***** Supplied data

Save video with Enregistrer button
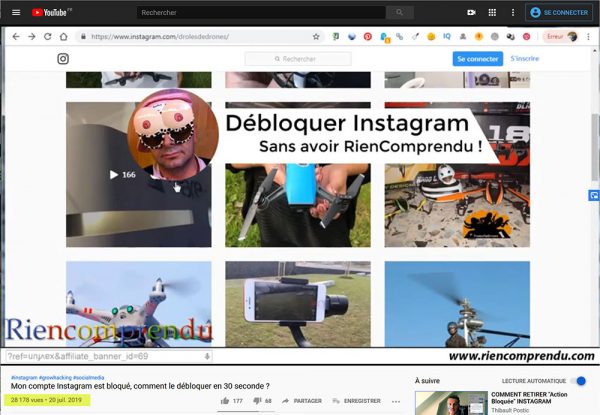This screenshot has width=600, height=415. 357,401
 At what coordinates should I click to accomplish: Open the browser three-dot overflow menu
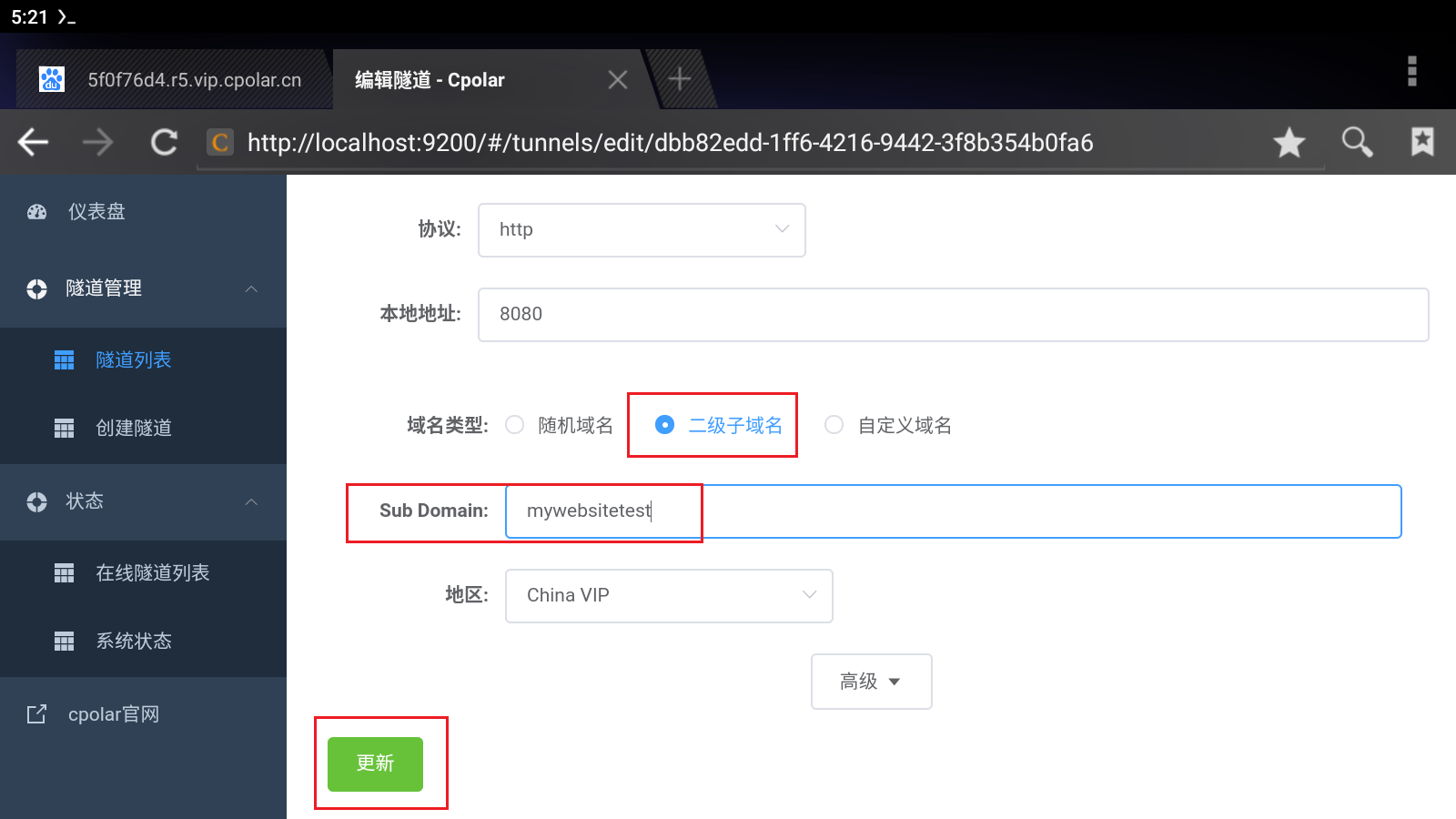point(1412,71)
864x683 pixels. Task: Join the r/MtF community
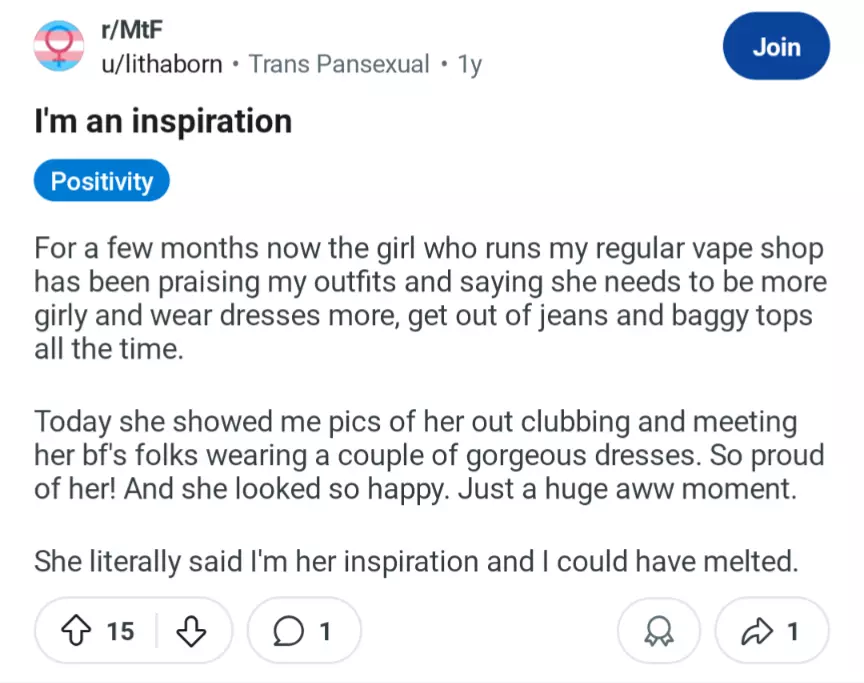coord(776,47)
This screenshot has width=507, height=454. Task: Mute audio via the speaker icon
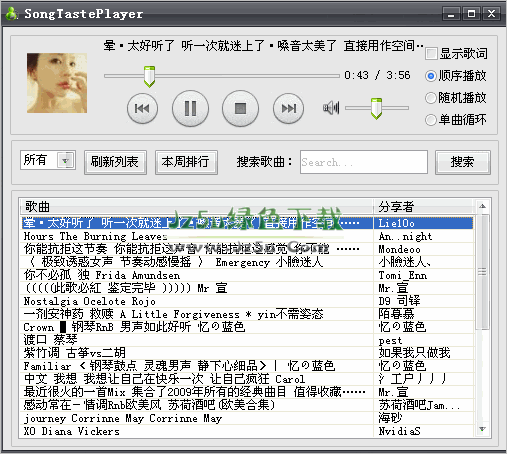pos(331,108)
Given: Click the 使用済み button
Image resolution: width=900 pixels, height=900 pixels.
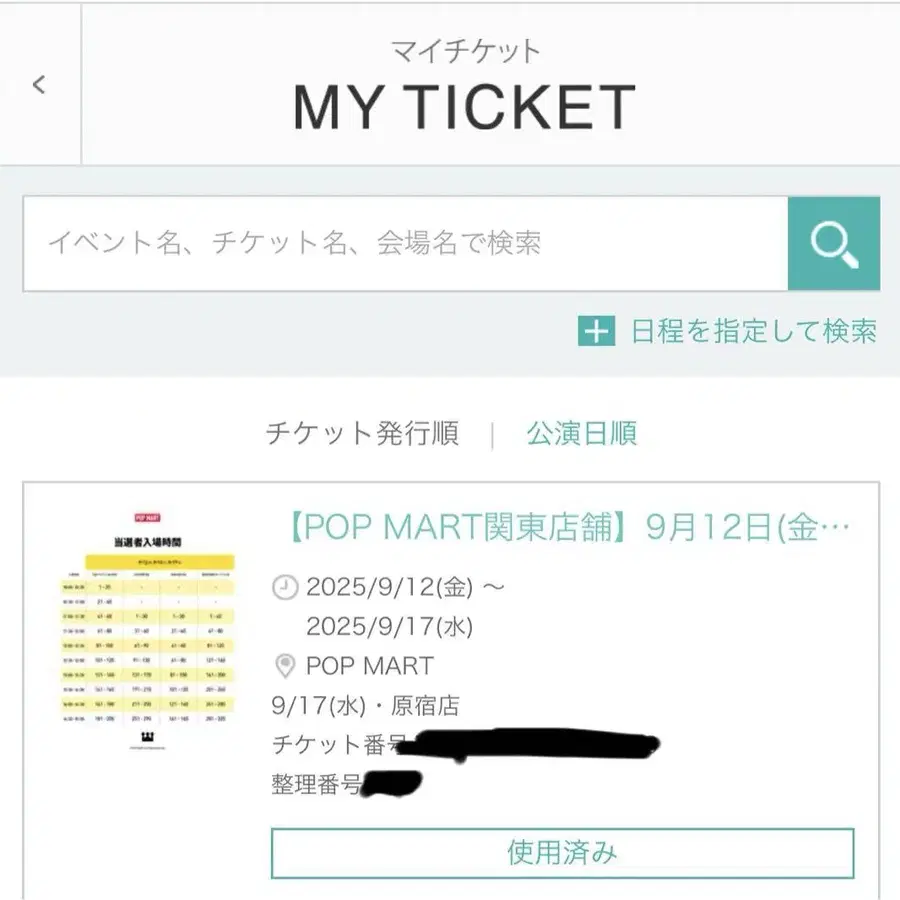Looking at the screenshot, I should point(562,853).
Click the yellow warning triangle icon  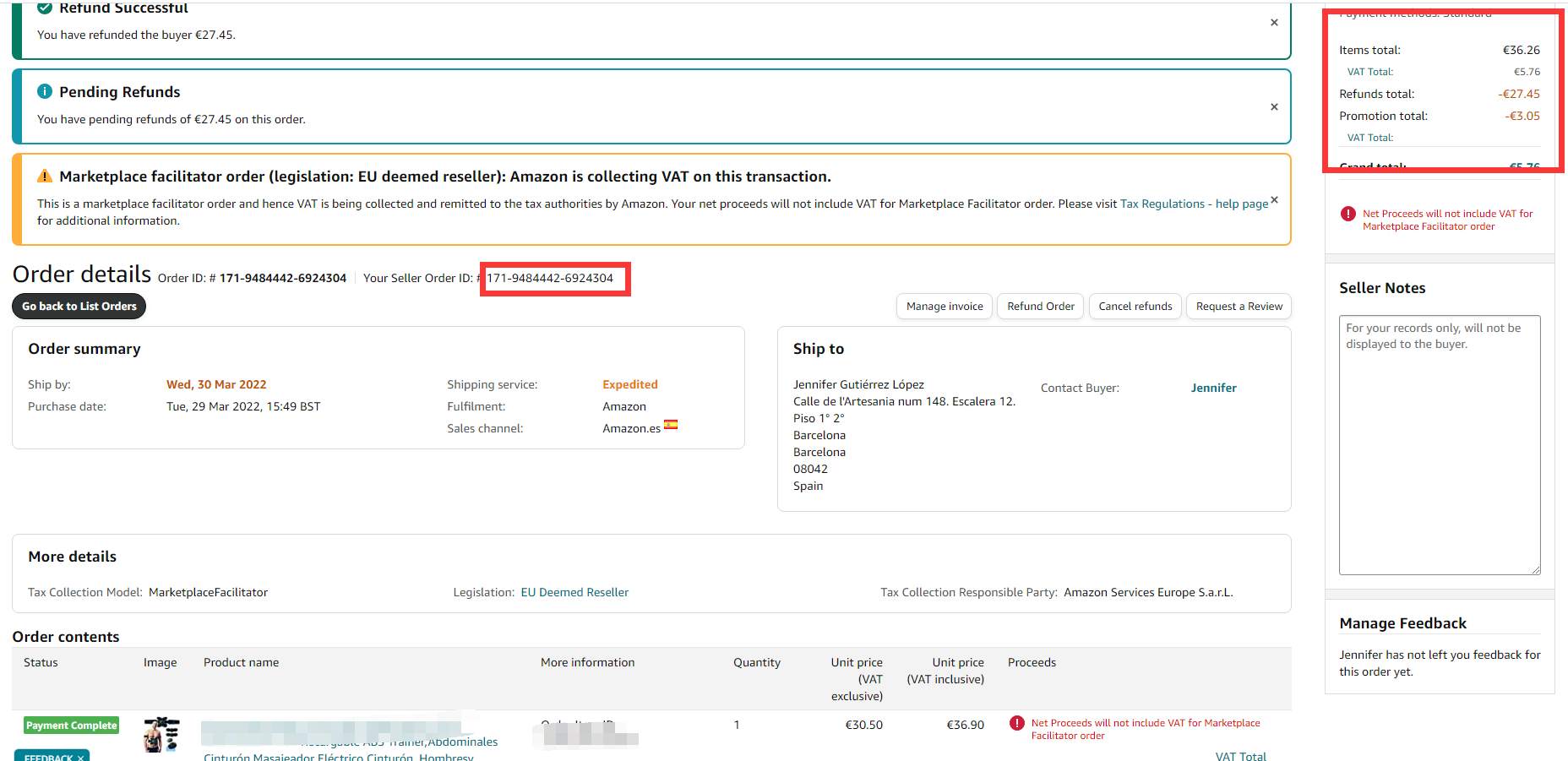(x=45, y=177)
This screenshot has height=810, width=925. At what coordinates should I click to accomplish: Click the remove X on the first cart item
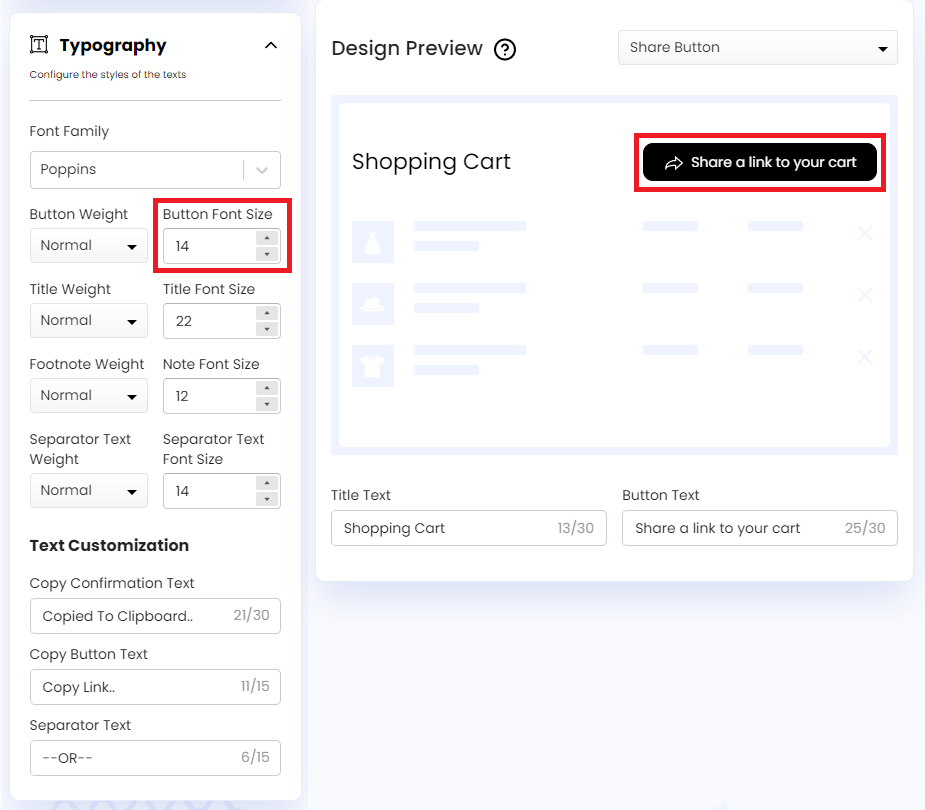tap(865, 233)
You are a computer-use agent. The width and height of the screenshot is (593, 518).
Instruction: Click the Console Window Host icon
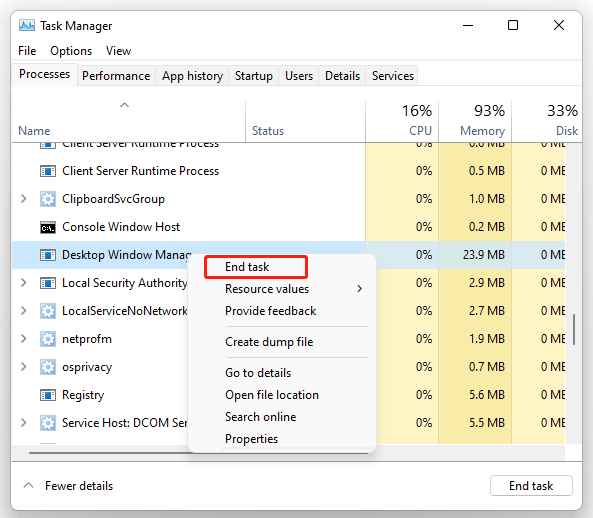[48, 227]
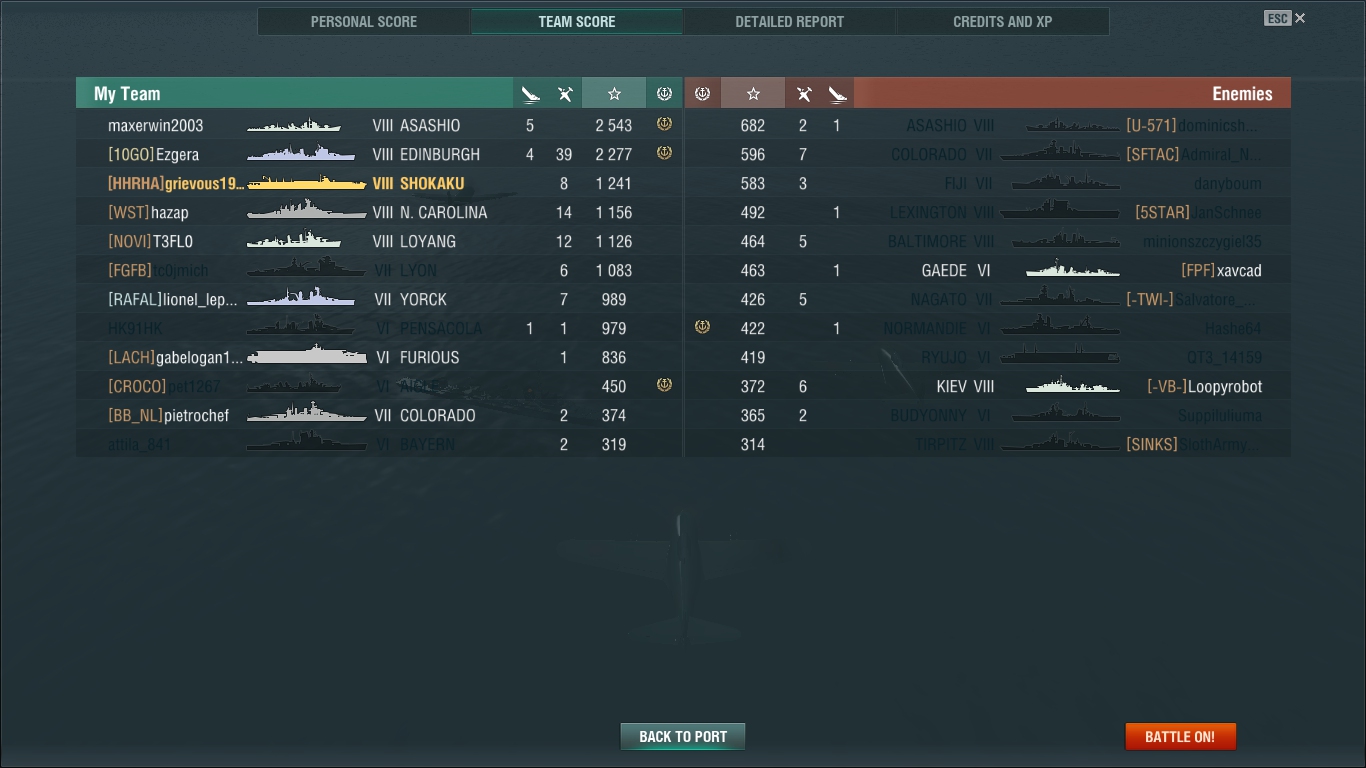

**********

▶ **About this task**
Reproduce exactly the lines from the one with "Instruction: Click the" to the bottom of the listing, both ends included, and nothing else. Skip the pictures.

▶ **Exercise answer**
Instruction: Click the Console Window Host icon
[48, 227]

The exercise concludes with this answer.